▸ **Task description**: All lines in the entries below that hold "selector" make up the answer.

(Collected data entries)
========================================================================

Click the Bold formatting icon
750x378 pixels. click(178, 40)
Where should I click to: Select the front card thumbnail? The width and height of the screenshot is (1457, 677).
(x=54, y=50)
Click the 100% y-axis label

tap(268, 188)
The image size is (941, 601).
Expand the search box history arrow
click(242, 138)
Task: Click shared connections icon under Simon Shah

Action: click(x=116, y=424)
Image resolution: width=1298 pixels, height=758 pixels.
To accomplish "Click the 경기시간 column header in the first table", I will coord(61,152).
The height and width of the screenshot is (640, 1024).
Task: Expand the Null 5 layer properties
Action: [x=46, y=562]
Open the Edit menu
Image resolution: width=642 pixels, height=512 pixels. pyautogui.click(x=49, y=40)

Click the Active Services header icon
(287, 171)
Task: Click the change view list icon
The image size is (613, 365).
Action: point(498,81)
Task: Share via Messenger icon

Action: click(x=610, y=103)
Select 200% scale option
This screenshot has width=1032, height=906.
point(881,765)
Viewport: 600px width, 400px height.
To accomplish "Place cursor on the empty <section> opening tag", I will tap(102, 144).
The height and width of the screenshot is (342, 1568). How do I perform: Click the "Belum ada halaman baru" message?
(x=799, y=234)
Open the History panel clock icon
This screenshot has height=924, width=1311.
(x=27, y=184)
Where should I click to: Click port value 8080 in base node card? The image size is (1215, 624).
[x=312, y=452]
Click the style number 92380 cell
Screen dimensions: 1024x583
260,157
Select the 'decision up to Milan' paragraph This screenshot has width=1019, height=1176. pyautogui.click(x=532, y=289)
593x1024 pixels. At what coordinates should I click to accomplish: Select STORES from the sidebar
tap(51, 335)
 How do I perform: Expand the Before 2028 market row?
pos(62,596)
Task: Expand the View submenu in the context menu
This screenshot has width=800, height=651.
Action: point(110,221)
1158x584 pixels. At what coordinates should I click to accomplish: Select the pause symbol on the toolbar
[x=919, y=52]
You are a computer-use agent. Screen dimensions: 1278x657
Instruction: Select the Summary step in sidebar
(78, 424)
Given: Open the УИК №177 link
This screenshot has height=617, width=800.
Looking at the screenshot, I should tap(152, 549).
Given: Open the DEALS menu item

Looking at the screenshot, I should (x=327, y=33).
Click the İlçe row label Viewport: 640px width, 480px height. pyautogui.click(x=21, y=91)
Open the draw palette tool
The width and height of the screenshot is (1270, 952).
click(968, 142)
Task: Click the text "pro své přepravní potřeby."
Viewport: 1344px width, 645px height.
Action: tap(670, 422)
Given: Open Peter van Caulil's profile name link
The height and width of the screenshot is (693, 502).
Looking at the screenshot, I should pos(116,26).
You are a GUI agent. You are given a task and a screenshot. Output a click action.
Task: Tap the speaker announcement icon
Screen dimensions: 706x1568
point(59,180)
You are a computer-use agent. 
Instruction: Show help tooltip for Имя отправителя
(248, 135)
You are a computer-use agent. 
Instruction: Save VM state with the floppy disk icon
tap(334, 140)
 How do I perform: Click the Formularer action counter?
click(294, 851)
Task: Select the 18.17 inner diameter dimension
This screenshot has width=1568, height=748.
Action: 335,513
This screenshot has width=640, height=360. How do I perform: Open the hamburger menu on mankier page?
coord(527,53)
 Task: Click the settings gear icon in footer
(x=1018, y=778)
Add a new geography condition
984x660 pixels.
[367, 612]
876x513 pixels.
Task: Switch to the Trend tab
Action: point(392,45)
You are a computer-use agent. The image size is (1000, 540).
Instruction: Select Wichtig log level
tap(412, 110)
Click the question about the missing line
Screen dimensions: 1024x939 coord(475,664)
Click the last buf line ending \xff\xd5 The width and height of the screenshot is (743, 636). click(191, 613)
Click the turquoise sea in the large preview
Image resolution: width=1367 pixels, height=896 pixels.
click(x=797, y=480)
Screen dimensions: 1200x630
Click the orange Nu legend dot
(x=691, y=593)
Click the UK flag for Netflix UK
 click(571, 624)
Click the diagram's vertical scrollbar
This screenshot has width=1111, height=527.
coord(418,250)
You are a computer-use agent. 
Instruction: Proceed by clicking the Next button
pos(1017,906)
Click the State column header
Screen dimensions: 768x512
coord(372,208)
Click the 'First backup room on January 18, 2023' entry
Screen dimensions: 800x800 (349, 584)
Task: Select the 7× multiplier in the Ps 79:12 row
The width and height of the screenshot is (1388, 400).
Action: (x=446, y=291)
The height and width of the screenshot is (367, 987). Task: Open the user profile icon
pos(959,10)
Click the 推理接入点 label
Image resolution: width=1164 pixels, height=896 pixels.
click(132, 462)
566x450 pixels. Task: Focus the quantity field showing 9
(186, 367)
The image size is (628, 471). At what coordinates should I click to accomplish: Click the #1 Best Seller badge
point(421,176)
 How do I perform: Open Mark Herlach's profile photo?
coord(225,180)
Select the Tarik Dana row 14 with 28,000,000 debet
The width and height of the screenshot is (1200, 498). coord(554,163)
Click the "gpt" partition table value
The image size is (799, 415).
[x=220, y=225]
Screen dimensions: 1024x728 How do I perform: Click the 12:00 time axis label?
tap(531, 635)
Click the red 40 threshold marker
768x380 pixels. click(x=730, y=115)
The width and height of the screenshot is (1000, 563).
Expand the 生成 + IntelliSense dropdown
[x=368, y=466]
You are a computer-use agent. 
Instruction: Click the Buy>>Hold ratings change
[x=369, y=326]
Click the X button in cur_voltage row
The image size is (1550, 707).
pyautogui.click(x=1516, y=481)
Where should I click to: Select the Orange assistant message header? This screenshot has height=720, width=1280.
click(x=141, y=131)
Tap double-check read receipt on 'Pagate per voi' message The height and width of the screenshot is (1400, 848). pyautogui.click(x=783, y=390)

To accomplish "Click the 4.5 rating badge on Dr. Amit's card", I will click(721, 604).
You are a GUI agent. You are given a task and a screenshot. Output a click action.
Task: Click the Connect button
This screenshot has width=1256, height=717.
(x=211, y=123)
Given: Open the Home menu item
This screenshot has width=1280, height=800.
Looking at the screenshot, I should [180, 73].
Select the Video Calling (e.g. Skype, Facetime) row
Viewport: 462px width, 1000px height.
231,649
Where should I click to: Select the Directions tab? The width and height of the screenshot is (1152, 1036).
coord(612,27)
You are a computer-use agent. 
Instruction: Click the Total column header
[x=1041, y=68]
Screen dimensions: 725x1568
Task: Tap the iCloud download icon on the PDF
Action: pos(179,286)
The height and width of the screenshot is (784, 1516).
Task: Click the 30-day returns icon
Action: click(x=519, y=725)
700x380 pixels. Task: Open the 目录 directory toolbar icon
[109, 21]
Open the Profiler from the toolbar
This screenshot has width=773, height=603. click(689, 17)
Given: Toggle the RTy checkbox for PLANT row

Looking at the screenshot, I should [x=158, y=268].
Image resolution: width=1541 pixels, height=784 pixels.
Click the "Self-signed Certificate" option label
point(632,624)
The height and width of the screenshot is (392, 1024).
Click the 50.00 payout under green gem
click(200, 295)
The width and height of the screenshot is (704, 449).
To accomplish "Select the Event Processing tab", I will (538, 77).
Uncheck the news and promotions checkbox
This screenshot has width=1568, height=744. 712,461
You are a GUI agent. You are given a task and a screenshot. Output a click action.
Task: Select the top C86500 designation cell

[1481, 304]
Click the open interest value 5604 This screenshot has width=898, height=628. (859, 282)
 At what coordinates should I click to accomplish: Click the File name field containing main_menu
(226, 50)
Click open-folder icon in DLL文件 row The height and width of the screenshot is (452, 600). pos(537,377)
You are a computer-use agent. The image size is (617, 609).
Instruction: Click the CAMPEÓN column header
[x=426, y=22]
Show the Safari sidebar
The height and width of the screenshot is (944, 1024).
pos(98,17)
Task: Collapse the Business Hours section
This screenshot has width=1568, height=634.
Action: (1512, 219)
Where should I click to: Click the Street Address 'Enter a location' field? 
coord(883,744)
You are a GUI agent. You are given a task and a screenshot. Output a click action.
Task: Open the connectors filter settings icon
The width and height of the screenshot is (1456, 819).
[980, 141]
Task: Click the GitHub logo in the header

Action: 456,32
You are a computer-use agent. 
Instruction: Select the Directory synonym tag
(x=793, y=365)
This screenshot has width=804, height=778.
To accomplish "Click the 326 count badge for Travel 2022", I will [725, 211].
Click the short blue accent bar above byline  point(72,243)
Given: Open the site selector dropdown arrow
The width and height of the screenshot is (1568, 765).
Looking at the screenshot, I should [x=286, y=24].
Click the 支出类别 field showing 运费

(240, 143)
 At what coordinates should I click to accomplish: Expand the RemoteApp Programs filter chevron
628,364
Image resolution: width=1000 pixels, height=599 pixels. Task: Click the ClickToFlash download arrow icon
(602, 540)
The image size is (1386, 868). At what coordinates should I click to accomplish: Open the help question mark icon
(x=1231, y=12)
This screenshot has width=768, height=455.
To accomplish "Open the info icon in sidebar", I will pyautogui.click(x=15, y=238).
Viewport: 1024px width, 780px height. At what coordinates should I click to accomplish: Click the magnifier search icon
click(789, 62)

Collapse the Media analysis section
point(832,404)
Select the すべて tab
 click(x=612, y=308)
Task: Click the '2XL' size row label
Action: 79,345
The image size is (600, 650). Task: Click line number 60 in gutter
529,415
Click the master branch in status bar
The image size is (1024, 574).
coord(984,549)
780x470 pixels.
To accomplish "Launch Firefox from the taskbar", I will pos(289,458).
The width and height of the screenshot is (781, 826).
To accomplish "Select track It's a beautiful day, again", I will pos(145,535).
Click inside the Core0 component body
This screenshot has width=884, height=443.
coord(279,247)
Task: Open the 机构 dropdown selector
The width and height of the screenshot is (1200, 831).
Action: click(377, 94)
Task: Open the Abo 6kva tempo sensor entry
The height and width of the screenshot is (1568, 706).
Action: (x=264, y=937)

========================================================================

▸ **Solution to this exercise**:
Given: Open the site selector dropdown arrow
Task: Open the 机构 dropdown selector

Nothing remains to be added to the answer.